Structuring maillog data - hopefully simple question on arrays/hashes

billie_t has asked for the wisdom of the Perl Monks concerning the following question:

Since I am not graced with a scripting brain, and I'm not that great with Perl, I'm having a number of issues trying to report on (Postfix) mail that has originated from certain hosts in our domain destined for other specific domains.

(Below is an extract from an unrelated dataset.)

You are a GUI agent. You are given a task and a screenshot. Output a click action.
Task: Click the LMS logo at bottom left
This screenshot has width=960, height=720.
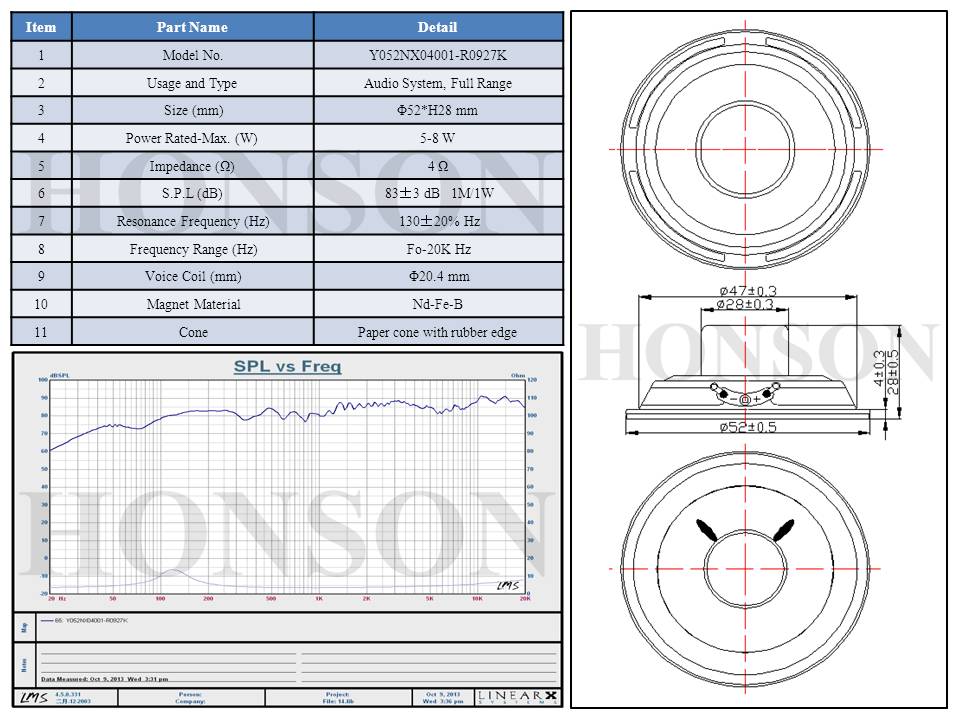[x=34, y=696]
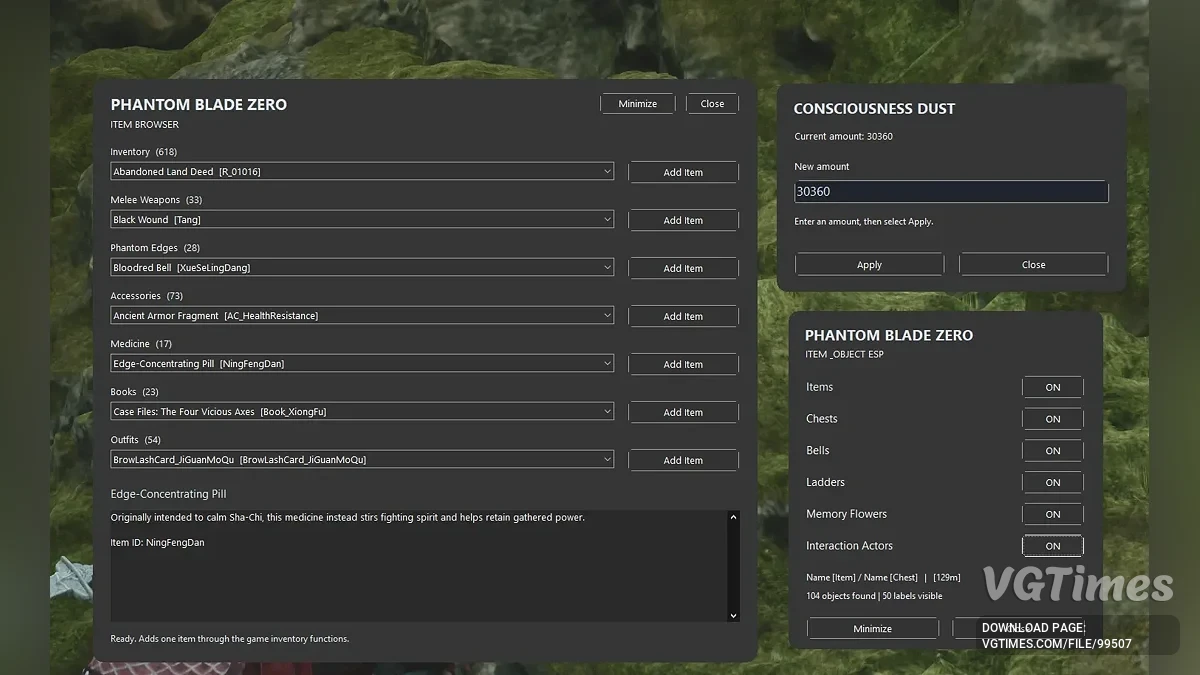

I have the regexps working (they're probably very ugly, but who cares), but I have problems associating the two message ids that each message has due to our antispam solution, while performing separate tests on them.

The line in the maillog that mentions both message ids is like this:

Jun  7 13:47:56 smtpserver postfix/smtp[16346]: A9507208022: to=<a.use
+r@somwhere.gov>, relay=localhost[127.0.0.1], delay=0, status=sent (25
+0 Ok: queued as B68C8208095)
[download]

The 11-12 character hex-looking strings are the message ids. In an earlier line of the maillog, the first message ID tells me which client/host that the message originated from:

Jun  7 13:47:56 smtpserver postfix/smtpd[12725]: A9507208022: client=o
+urhost1.our.domain[172.111.111.111]
[download]

The second message ID eventually shows up again in a maillog line which shows the message being accepted by the destination server:

Jun  7 13:47:57 smtpserver postfix/smtp[12379]: B68C8208095: to=<a.use
+r@Somewhere.gov>, relay=server.somwhere.gov[10.0.100.100], delay=1, s
+tatus=sent (250 ok:  Message 2156237 accepted)
[download]

If a message ID has not originated from the correct host, I want to discard both associated IDs. If it has originated from the correct hosts, I want to want to print the line that shows the delivery. I've gotten as far as figuring out I need to run through the maillog a few times to gather the MSGIDs, discard the ones from the incorrect hosts, and finally print the lines I want. I assume slurping each 75MB file might be a bit much (although I'd be happy to try it).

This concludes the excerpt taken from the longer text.